-- PAGE EXCERPT --
------------

Here, Bassel merely alleged that Aetna "confirmed . . . each Plan Member was entitled to an out-of-network benefit." Compl. ¶ 19. This hardly explains what—if any—promise Aetna made, let alone whether Bassel's reliance was reasonable. Indeed, Aetna's communication with Bassel "may have been a mere summary of the patient's health care plan and the coverage and benefits that would apply to an `out-of-network' provider." McCulloch, 857 F.3d at 149. Bassel must not only allege that there existed a "promise which [Aetna] should reasonably expect to induce action or forbearance on the part of [Bassel] and which does induce such action or forbearance," Restatement (Second) of Contracts § 90 (1981), but also "facts sufficient to [satisfy an] `extraordinary circumstances' requirement as well.'" Devlin, 274 F.3d at 86 (quoting Aramony v. United Way Replacement Benefit Plan, 191 F.3d 140, 151 (2d Cir. 1999). Bassel has alleged no promissory estoppel claim at all, and the facts as currently pled in his complaint do not meet this standard. Bassel's claims therefore fail the second prong of Davila, and are fully preempted by ERISA.

------------

-- DATA EXTRACTS --
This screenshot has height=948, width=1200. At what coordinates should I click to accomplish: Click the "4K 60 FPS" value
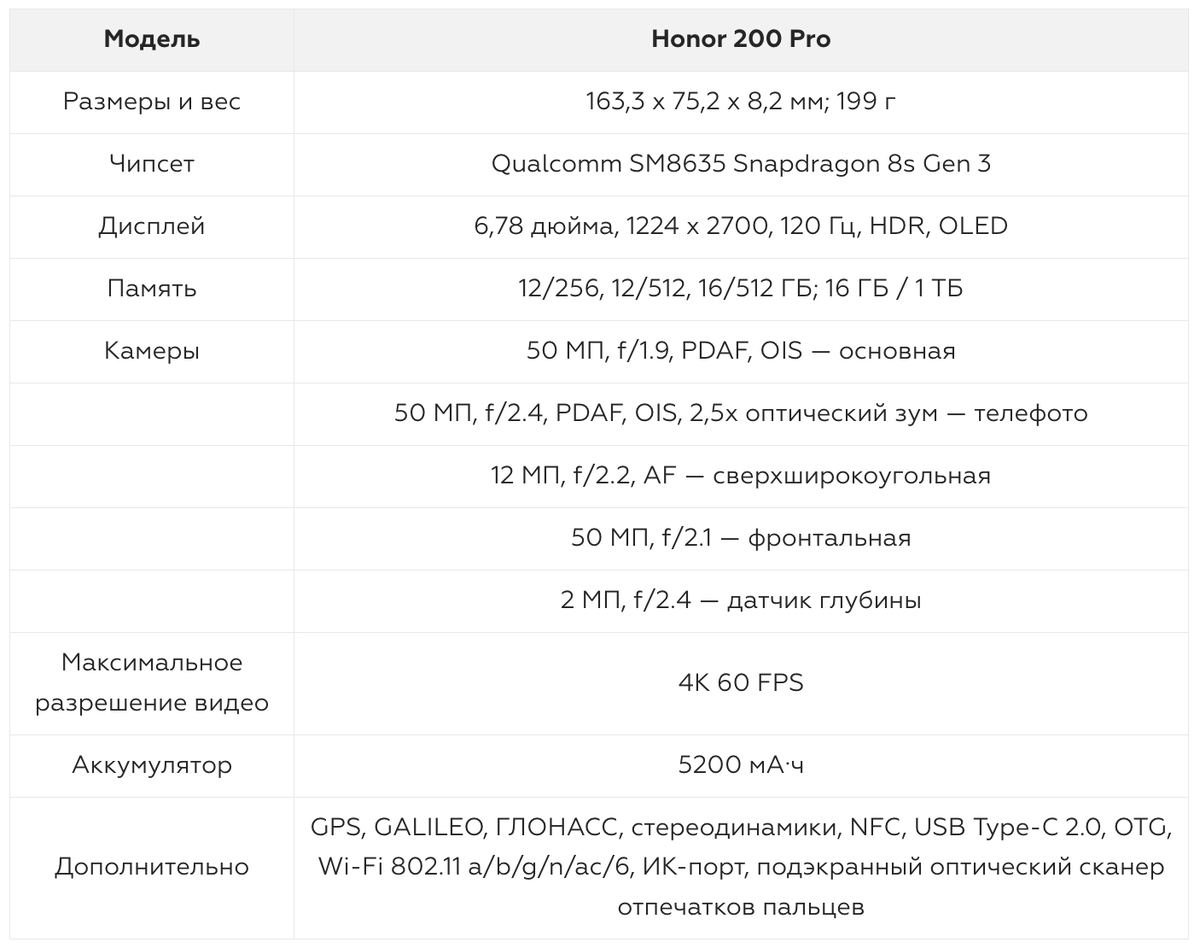click(740, 683)
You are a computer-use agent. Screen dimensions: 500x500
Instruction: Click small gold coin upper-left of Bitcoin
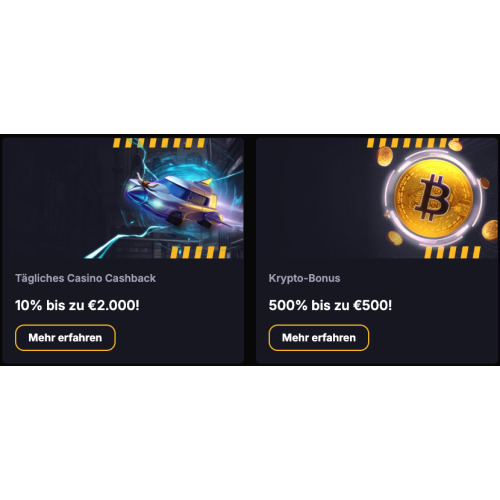385,156
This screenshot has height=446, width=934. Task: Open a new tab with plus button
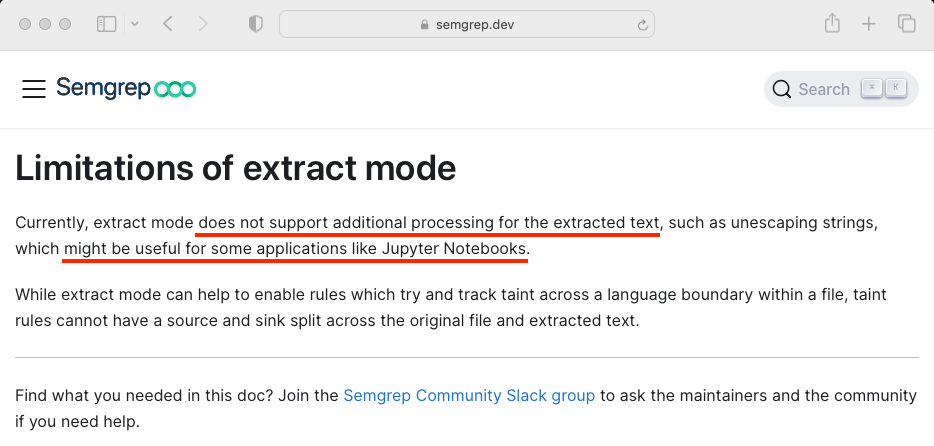(x=869, y=24)
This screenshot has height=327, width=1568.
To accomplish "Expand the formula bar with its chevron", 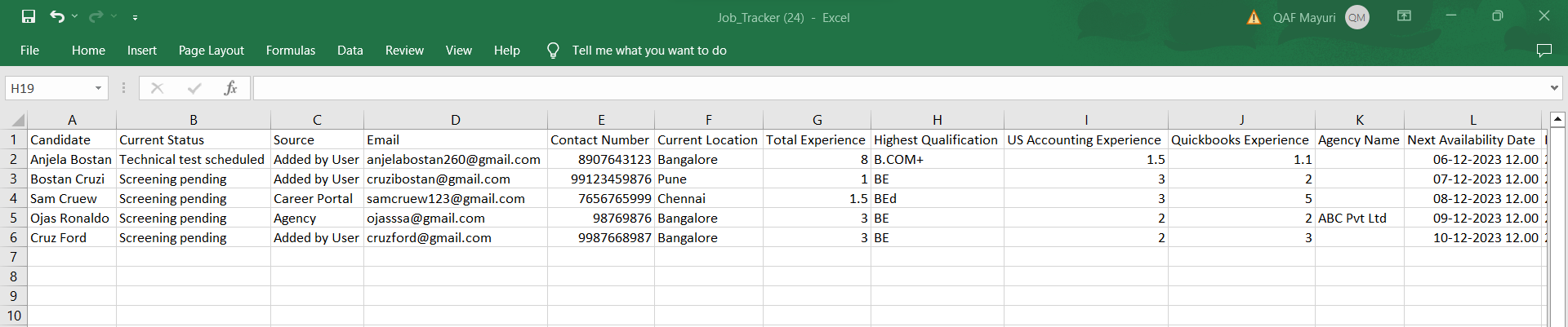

------------

-- EXERCISE SET --
1. List every court case the ERISA preemption excerpt names.
2. Proceed with the ERISA preemption excerpt from the point where it stops.

-- ANSWERS BY TASK --
1.
McCulloch
Devlin
Aramony v. United Way Replacement Benefit Plan
Davila

2.
III. The ERISA Savings Clause Does Not Apply to Bassel's Claims

The ERISA savings clause provides that ERISA's enforcement scheme does not supplant "any law of any State which regulates insurance, banking, or securities." 29 U.S.C. § 1144(b)(2)(A). "[U]nderstanding of the savings clause must be informed by the legislative intent concerning the civil enforcement provisions provided by ERISA § 502(a), 29 U.S.C. § 1132(a)." Pilot Life Ins. Co. v. Dedeaux, 481 U.S. 41, 52 (1987). Congress intended "that the civil enforcement provisions of ERISA § 502(a) be the exclusive vehicle for actions by ERISA-plan participants and beneficiaries asserting improper processing of a claim for benefits, and that varying state causes of action for claims within the scope of § 502(a) would pose an obstacle to the purposes and objectives of Congress." Id.

Bassel argues that the ERISA savings clause nonetheless applies to his claim under the Prompt Pay Act, because that statute "regulates insurance." Mot. 12. Bassel admits that "none" of the cases he cites in support of his argument hold that "the ERISA savings clause applie[s]." Id. 14. Indeed, the law is the opposite. See infra 11-12. Bassel also attempts to distinguish the state statutory remedy from ERISA by arguing that the Prompt Pay Law's enforcement remedies "are for violations of the [Act], not for violation of any plan procedure." Mot. 15.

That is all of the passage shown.